▸ What needs to be done
Your copy should begin at the line containing "Viewport: 1089px width, 868px height." and end at the last line of the records; transcribe those lines exactly and leave out every picture.

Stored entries

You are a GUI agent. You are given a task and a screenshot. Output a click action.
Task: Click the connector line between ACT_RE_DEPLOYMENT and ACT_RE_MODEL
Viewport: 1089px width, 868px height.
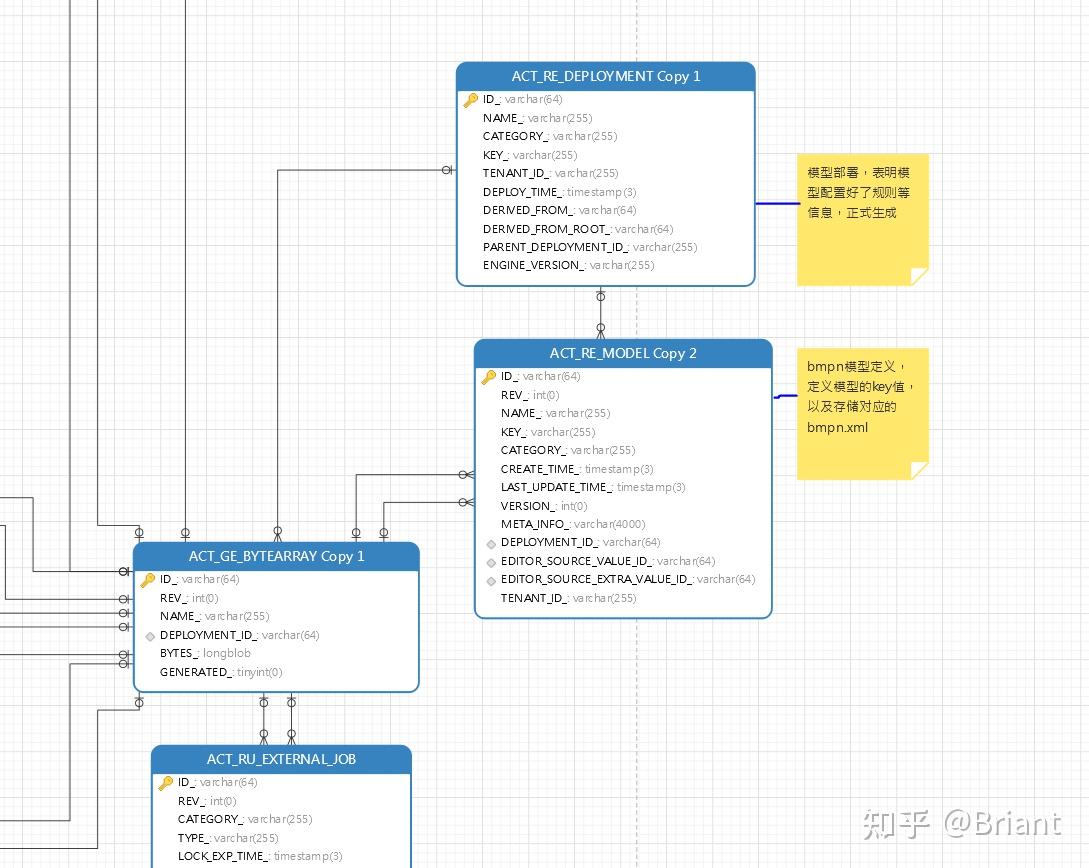600,313
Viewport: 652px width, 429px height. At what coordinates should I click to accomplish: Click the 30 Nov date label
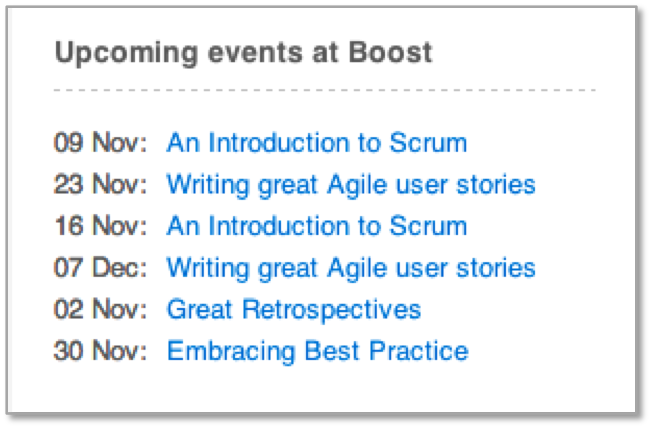pyautogui.click(x=100, y=351)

▸ Written answer
Viewport: 1089px width, 868px height.
600,313
Viewport: 652px width, 429px height. At what coordinates should I click to accomplish: Click the 30 Nov date label
pyautogui.click(x=100, y=351)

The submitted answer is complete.